Text for analysis ->
%%

/ Do badgers eat chickens?
We have 3 chickens, Marge, Peggy and Margaret (I realise this information is irrelevant!), and they are in a fox proof Eglu chicken house with run and then an outer perimeter fence, stalag 13 we affectionately call it.
Anyway, just putting them to bed at dusk and I saw this little set of eyes staring at me so I thought it was our local fox which doesn't bother us or the chickens so we leave it be.
Anyway, turns out to be a bloody huge badger in a bit of a huff. We squared up to each other and he ran off. Turned on the outside lights and he has been digging at the back of the fence. I doubt he will get in as it is angled at the bottom to stop anything going under it but back to my question, if it gets hold of one (my darling 3 year old and wife sometimes takes it upon themselves to forget to lock them up at night...) of them will it have it for tea?
Judging by the size of it, I reckon it will eat anything!
Looking for horse burgers
Oh and I'd personally be happy to lose the odd chicken to have a big badger in my garden.
yep badger will have em!
No you wouldn't want a badger in your garden. They dig up anything and everything, then crap the most obnoxious filth into the hole.
And this isn't because I have a pretty garden. I have a steep tussocky wild grassy bank in a very rural area.
They have never troubled my hens (and neither have the foxes) due to electric fence which is only a deterrent as its not been connected for 6 months! Maybe its time to recharge the battery having written anti-badger propaganda.
Love seeing them elsewhere though, just NIMBY!
You seen all those dead badgers on the side of the road? Well: they are killed trying to get at all the bloody chickens trying to work out why they are trying to cross the road.
Oh. And if any badgers manage to get at the bloody cockerels round here that are starting to kick off at around 5.00 I will put food out for them.....l
Yes, badgers will take chickens. They get into a frenzy, just like foxes, and will kill them all if they can get to them.
We used to keep hens, but after loosing over 50 in the space of a year or so, we gave up feeding the local badger population. How did we know it was badgers and not foxes? Easy; the badger sized holes were a big clue, we even caught a badger in the act on one occasion but the biggest giveaway was the fact that we found a great big badger asleep on top of the half-eaten carcases inside the hen house on one occasion. (See Tim Sparrow's earlier post!) He'd killed over 20 in one go.
We are completley overrun with badgers here. They make massive holes in the garden and shit and piss everywhere. Their favourite toilets are the raised vegetable beds.
Foul, horrible creatures ... I hate them.
> We used to keep hens, but after loosing over 50 in the space of a year or so, we gave up feeding the local badger population.
Badgers are very difficult to secure against once they include you on their rounds. They're incredibly powerful and persistent and only the best fortresses will provide adequate protection for domestic fowl, short of resorting to electric fencing.
Ive lived in the countryside all my life and have never heard of badgers doing this.
Unfortunately they do far worse damage, imagine having a herd of cows that you have bred all ypour working life and they contract TB from the badgers,,,,, you have to have them destroyed!
How bad is that.
Sorry UpHigh, your optimism is very misplaced. Dave Williams is spot on - they're b@stards with hens. And they're creatures of habit - once they include your patch on their wanderings they're really difficult to get rid of. We've had holes eaten in the bottom of the barn door by badgers trying to get at the hens/ducks inside. The bottom six inches of the door is covered in scratches. Next door had over 20 of their hens killed by badgers - and exactly as Dave described, we knew it was a badger because in searching for them we found the badger curled up asleep on a bed of straw and half eaten hens.

%%

Exercise prompt -> Reproduce word for word the stretch of the badger and chicken discussion above from "yep badger will" through "written anti-badger propaganda.".

Raw data ->
%%

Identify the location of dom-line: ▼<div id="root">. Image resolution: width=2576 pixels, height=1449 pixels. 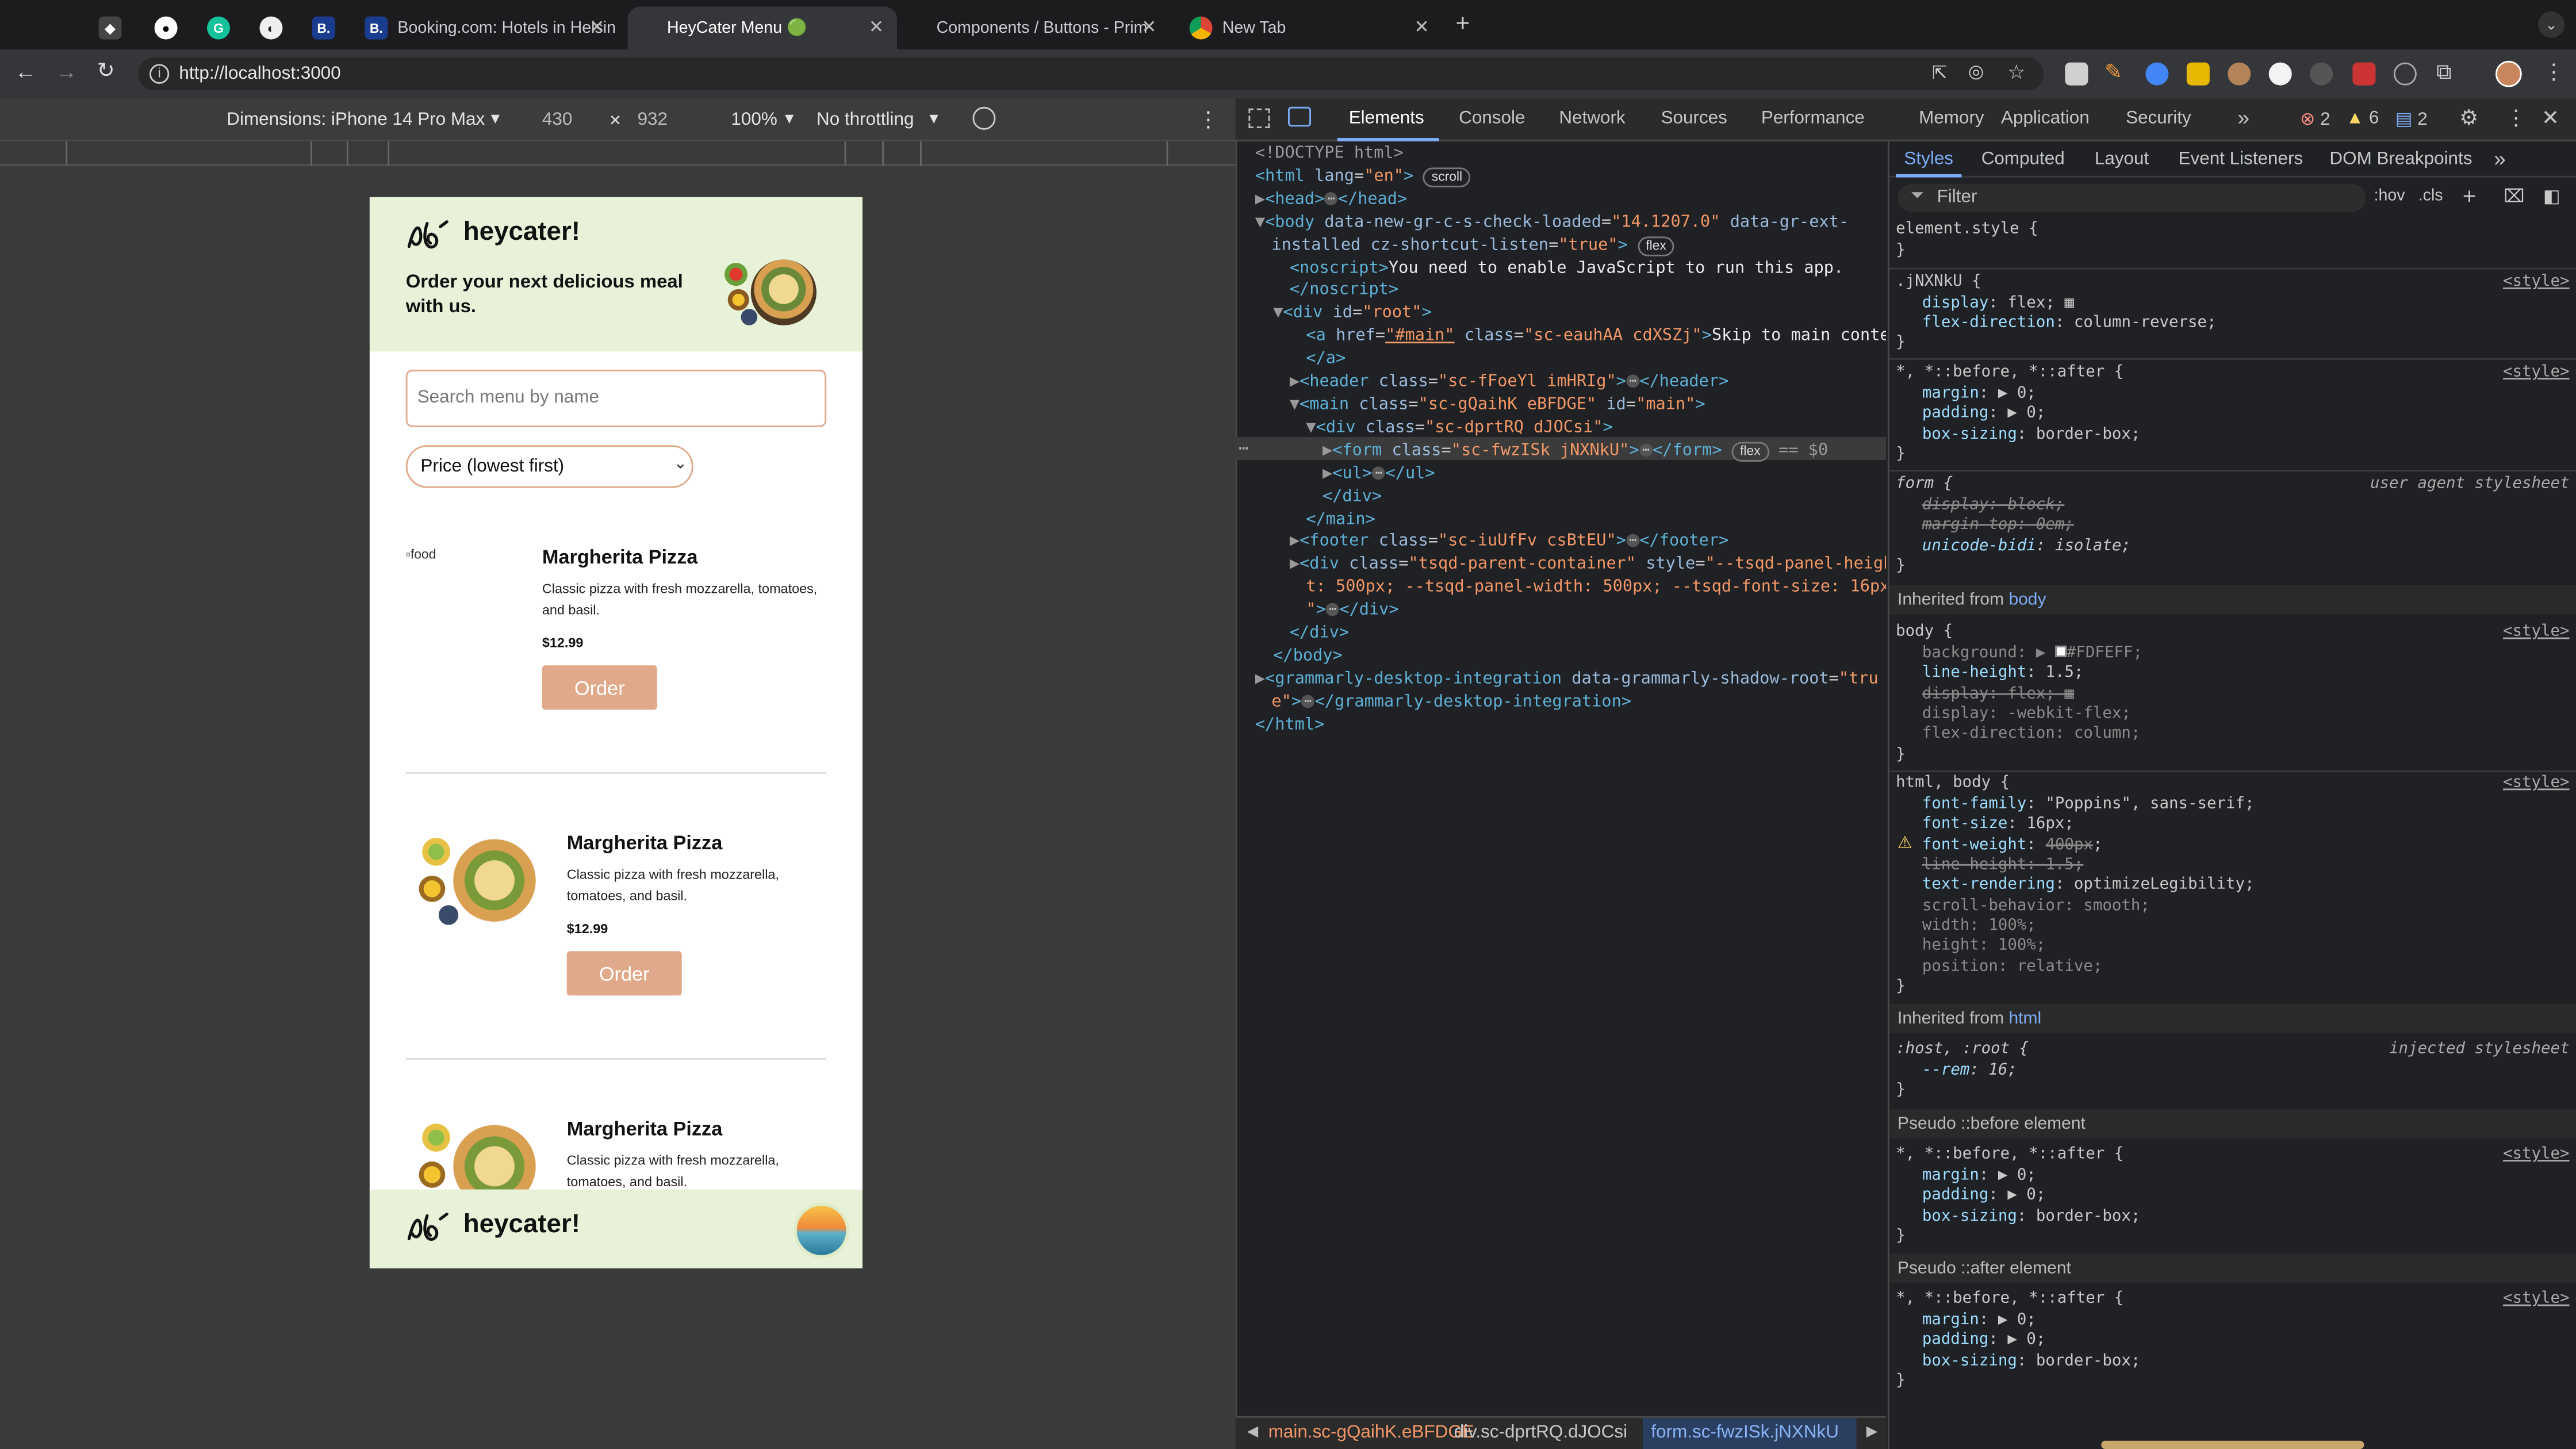
(1570, 314).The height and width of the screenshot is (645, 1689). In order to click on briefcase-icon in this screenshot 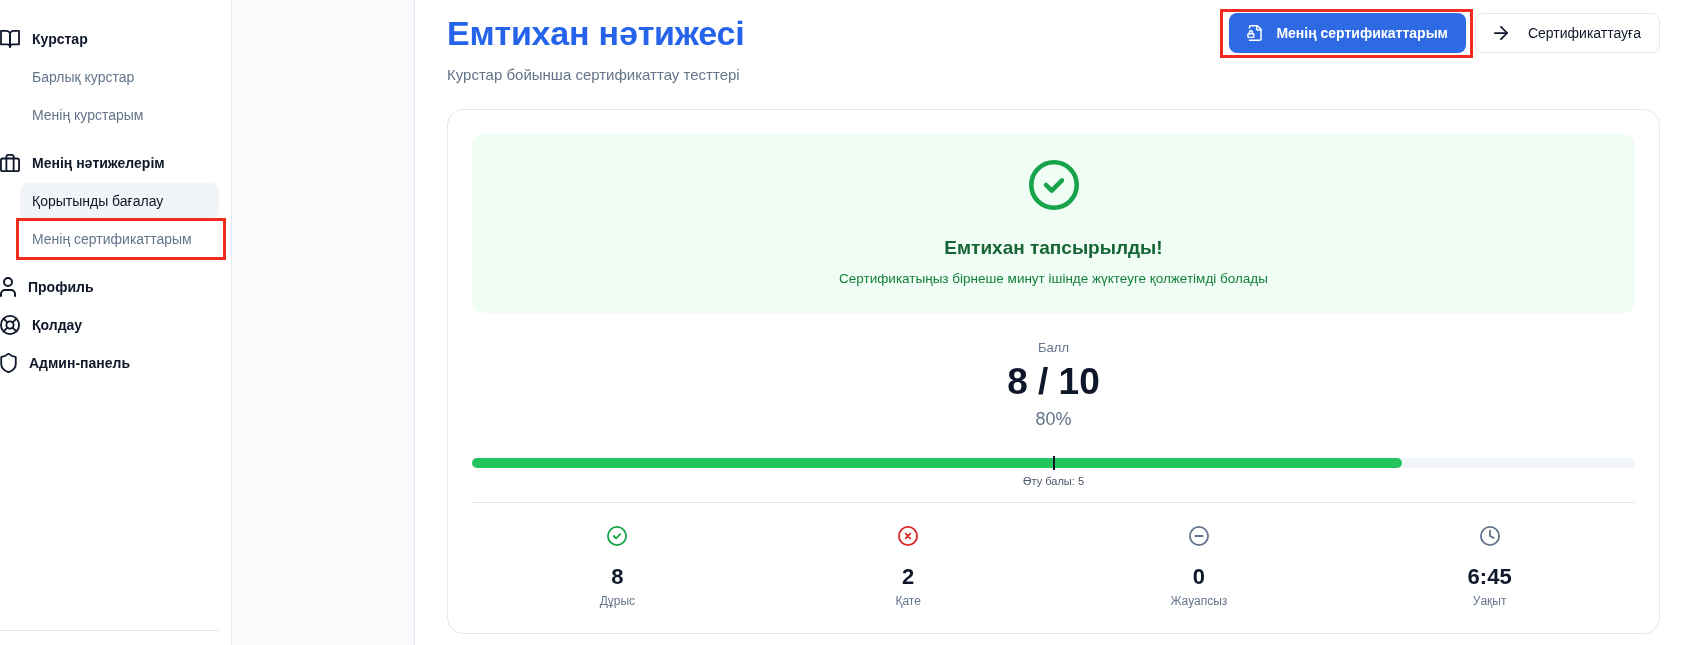, I will do `click(10, 163)`.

%%

Written answer ->
yep badger will have em!
No you wouldn't want a badger in your garden. They dig up anything and everything, then crap the most obnoxious filth into the hole.
And this isn't because I have a pretty garden. I have a steep tussocky wild grassy bank in a very rural area.
They have never troubled my hens (and neither have the foxes) due to electric fence which is only a deterrent as its not been connected for 6 months! Maybe its time to recharge the battery having written anti-badger propaganda.